Lalu interview (03/2005)
|With:||Vivien Lalu [Keyboards]|
- Hi Vivien!!! Lalu is your own band, we all know that, but who is Mr Vivien Lalu, can you present him to the Metalstorm's readers?
Hi Jeff! We'll I'm a 26 years old keyboard freak hailing from Paris' suburbs / France. I'm addicted to compose heavy music and enslave a lot of "known" musicians to help realize my dreams. In some kind of way, I am a "wannabe Arjen Lucassen" even if Arjen has probably got more talent and means than I will ever have.
- Lalu, in addition to be your name is also a band of course, and you have the luck to play with some famous musicians. Can you present them briefly? How did you meet them?
I feel obliged to mention it, LALU is not really a band, I would qualify it more of a "band-project". I stopped working in a band format because I was willing to concentrate on what "I" want to do musically, and some experiences from the past didn't convince me about sharing ideas with other people. I lost a lot of my time and I want to start it all over again, alone. Since I couldn't make a decent "metal release" by my own, I asked many guys worldwide and it ended up like that: Joop Wolters on guitars - I first met him on internet. I visited the site of his band "Arabesque" and immediately felt in love with his guitars. I emailed him and we got friends quickly. I met Ryan Van Poederooyen after seeing a 'Devin Townsend Band' show in Paris. I emailed him and soon after, sent him my music and he liked it at a point that he committed to record my debut. What a fool he was! (laughs). I got in touch with Martin LeMar thanks to the drummer of his ex-band because I reminded his great voice on their demo stuff. It immediately worked between the two of us, a "magical link" should I say, we are really good buddies now (as with Joop) and we also phone every week if possible. Ryan got me in touch later on with Russell Bergquist that was in Annihilator at the time. I didn't know him, but I was impressed by his musical career and crushing bass playing so rest is history…

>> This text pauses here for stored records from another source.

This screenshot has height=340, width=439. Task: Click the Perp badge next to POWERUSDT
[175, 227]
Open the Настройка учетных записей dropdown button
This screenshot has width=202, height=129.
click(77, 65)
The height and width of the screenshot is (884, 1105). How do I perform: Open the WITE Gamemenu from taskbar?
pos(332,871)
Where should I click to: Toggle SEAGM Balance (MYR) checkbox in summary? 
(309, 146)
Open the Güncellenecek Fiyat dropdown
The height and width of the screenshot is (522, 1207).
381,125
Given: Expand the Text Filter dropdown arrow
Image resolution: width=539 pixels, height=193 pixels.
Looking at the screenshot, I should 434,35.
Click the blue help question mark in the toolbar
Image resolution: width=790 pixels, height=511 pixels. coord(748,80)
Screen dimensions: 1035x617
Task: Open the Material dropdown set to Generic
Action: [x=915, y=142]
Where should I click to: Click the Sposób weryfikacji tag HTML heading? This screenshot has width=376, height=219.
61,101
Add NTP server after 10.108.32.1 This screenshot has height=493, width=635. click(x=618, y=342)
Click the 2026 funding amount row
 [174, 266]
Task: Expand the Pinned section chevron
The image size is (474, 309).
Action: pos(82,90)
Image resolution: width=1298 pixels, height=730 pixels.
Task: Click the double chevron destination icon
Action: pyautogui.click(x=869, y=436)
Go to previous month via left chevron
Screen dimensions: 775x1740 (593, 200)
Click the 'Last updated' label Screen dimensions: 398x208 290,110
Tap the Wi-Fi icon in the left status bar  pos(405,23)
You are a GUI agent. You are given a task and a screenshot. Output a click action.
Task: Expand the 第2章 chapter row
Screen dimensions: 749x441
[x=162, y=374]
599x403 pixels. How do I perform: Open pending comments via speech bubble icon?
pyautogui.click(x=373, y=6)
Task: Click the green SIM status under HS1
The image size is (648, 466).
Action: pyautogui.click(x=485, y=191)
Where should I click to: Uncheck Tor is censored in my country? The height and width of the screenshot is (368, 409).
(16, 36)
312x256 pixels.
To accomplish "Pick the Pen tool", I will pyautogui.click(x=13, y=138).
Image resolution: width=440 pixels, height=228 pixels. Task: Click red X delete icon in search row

- "Oniric Metal", your first album, will be released at the end of the month. How is it going for you right now, don't you have a lot of pressure?
Yes I do! You never know what people will think of you and your music. I simply hope they will leave me be for one time, I have no pretensions you know, I am only trying to write my name somewhere on a wall of this huge town that music is. I hope they will respect me as much as I respect other bands, even the ones I dislike. I hate it when some people see music as the Olympic games so I am waiting for the day when people will stop comparing bands and respect each one for the efforts and energy they put in their stuff.
- Let's talk about your album now, "Oniric Metal, can you present it? What are the topics of the lyrics, do you have any messages in them?
Topics are various, mostly fantasy or gothic horror stuff, anticipation, escapism. There are no messages at all. I want to free my mind when I make music, I always have this need for escapism and the last thing I'd do would be to make an album about reality. Do you follow me? Anyway, Martin wrote the lyrics and even if I discussed stuff with him, I didn't really care. I only concentrated on the music and even the track-tittles are secondary to me. Martin changed a lot of them to fit his lyrics and there was no problem by my side… Really I like to work this way.
- "Oniric Metal"…. Hum what's the meaning of this title and why (is it a new Metal style??? ) )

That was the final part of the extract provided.